[Stored items]
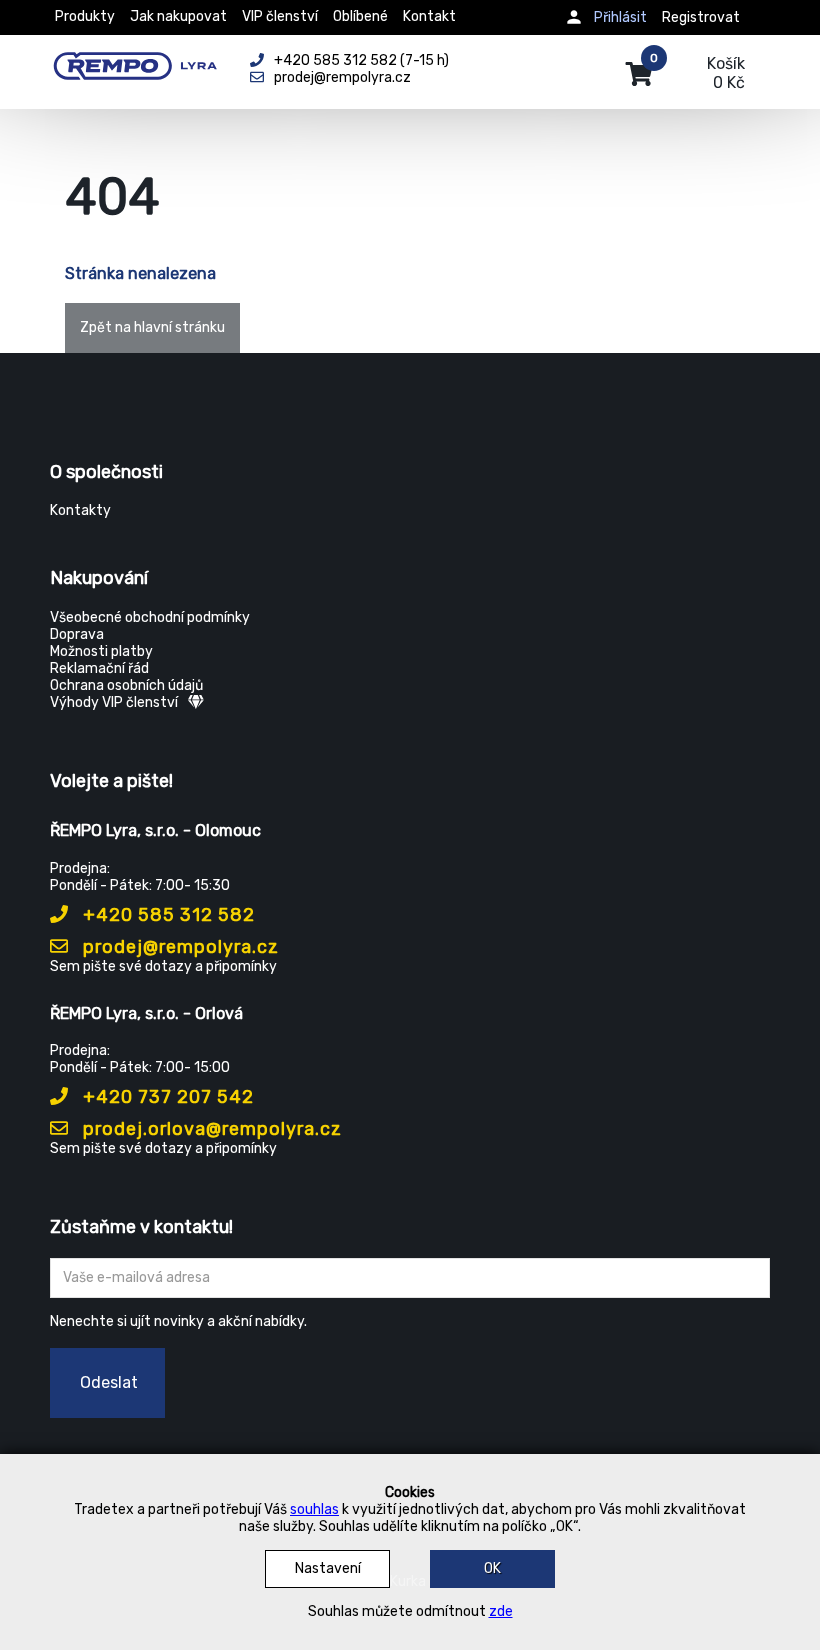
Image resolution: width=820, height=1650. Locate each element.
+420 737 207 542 (166, 1097)
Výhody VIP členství (114, 702)
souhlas (314, 1509)
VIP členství (280, 16)
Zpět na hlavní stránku (152, 327)
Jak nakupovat (178, 16)
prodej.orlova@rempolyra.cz (210, 1129)
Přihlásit (620, 17)
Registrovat (701, 17)
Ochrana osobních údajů (126, 685)
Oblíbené (360, 16)
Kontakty (80, 510)
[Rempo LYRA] (135, 62)
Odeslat (109, 1382)
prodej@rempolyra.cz (178, 947)
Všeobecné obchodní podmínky (150, 617)
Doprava (77, 634)
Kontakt (429, 16)
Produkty (85, 16)
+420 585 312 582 (166, 915)
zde (501, 1611)
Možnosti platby (101, 651)
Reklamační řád (99, 668)
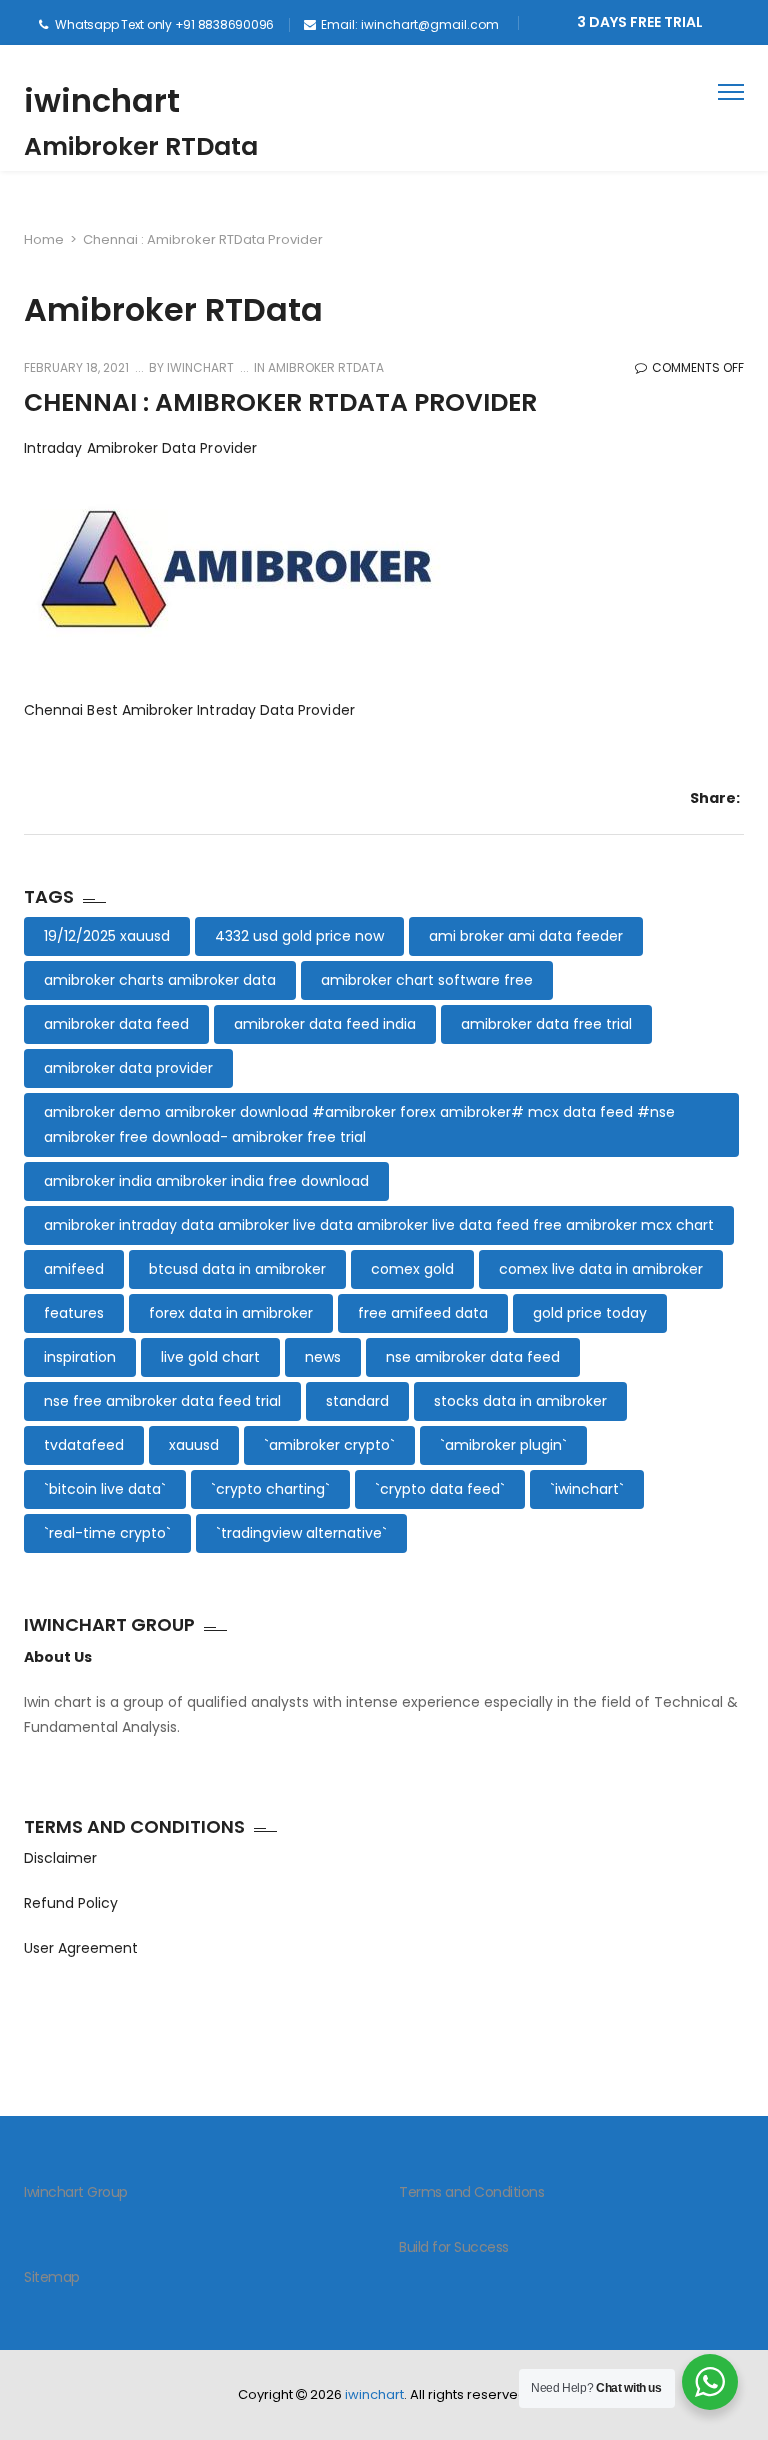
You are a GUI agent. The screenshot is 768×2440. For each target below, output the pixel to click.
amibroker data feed (116, 1024)
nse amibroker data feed (473, 1357)
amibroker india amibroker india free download (206, 1181)
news (323, 1357)
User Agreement (81, 1948)
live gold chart (210, 1357)
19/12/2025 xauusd (107, 936)
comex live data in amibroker (601, 1269)
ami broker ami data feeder (526, 936)
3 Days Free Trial (640, 22)
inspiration (80, 1357)
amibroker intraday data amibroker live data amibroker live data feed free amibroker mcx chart (379, 1225)
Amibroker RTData (326, 367)
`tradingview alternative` (301, 1533)
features (74, 1313)
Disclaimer (60, 1858)
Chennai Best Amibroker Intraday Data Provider (189, 710)
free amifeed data (423, 1313)
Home (44, 239)
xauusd (194, 1445)
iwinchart (102, 100)
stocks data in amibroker (520, 1401)
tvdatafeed (84, 1445)
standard (357, 1401)
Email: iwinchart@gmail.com (410, 24)
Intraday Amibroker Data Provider (140, 448)
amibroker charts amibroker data (160, 980)
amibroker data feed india (325, 1024)
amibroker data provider (128, 1068)
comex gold (412, 1269)
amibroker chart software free (427, 980)
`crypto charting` (270, 1489)
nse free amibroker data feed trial (162, 1401)
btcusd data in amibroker (237, 1269)
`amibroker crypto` (329, 1445)
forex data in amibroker (231, 1313)
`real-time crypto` (107, 1533)
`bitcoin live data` (105, 1489)
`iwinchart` (587, 1489)
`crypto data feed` (440, 1489)
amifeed (74, 1269)
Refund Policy (71, 1903)
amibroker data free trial (546, 1024)
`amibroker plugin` (503, 1445)
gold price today (590, 1313)
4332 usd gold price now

● **Directions for this task**:
Leave the pictures out and reproduce each record exactly as written.

● **Output**:
Image resolution: width=820, height=1650. Locate each element.
+420 737 207 542 (166, 1097)
Výhody VIP členství (114, 702)
souhlas (314, 1509)
VIP členství (280, 16)
Zpět na hlavní stránku (152, 327)
Jak nakupovat (178, 16)
prodej.orlova@rempolyra.cz (210, 1129)
Přihlásit (620, 17)
Registrovat (701, 17)
Ochrana osobních údajů (126, 685)
Oblíbené (360, 16)
Kontakty (80, 510)
[Rempo LYRA] (135, 62)
Odeslat (109, 1382)
prodej@rempolyra.cz (178, 947)
Všeobecné obchodní podmínky (150, 617)
Doprava (77, 634)
Kontakt (429, 16)
Produkty (85, 16)
+420 585 312 582 (166, 915)
zde (501, 1611)
Možnosti platby (101, 651)
Reklamační řád (99, 668)
You are a GUI agent. The screenshot is 768×2440. For each target below, output the pixel to click.
amibroker data feed (116, 1024)
nse amibroker data feed (473, 1357)
amibroker india amibroker india free download (206, 1181)
news (323, 1357)
User Agreement (81, 1948)
live gold chart (210, 1357)
19/12/2025 xauusd (107, 936)
comex live data in amibroker (601, 1269)
ami broker ami data feeder (526, 936)
3 Days Free Trial (640, 22)
inspiration (80, 1357)
amibroker intraday data amibroker live data amibroker live data feed free amibroker mcx chart (379, 1225)
Amibroker RTData (326, 367)
`tradingview alternative` (301, 1533)
features (74, 1313)
Disclaimer (60, 1858)
Chennai Best Amibroker Intraday Data Provider (189, 710)
free amifeed data (423, 1313)
Home (44, 239)
xauusd (194, 1445)
iwinchart (102, 100)
stocks data in amibroker (520, 1401)
tvdatafeed (84, 1445)
standard (357, 1401)
Email: iwinchart@gmail.com (410, 24)
Intraday Amibroker Data Provider (140, 448)
amibroker charts amibroker data (160, 980)
amibroker data feed india (325, 1024)
amibroker data provider (128, 1068)
comex gold (412, 1269)
amibroker chart software free (427, 980)
`crypto charting` (270, 1489)
nse free amibroker data feed trial (162, 1401)
btcusd data in amibroker (237, 1269)
`amibroker crypto` (329, 1445)
forex data in amibroker (231, 1313)
`real-time crypto` (107, 1533)
`bitcoin live data` (105, 1489)
`iwinchart` (587, 1489)
`crypto data feed` (440, 1489)
amifeed (74, 1269)
Refund Policy (71, 1903)
amibroker data free trial (546, 1024)
`amibroker plugin` (503, 1445)
gold price today (590, 1313)
4332 usd gold price now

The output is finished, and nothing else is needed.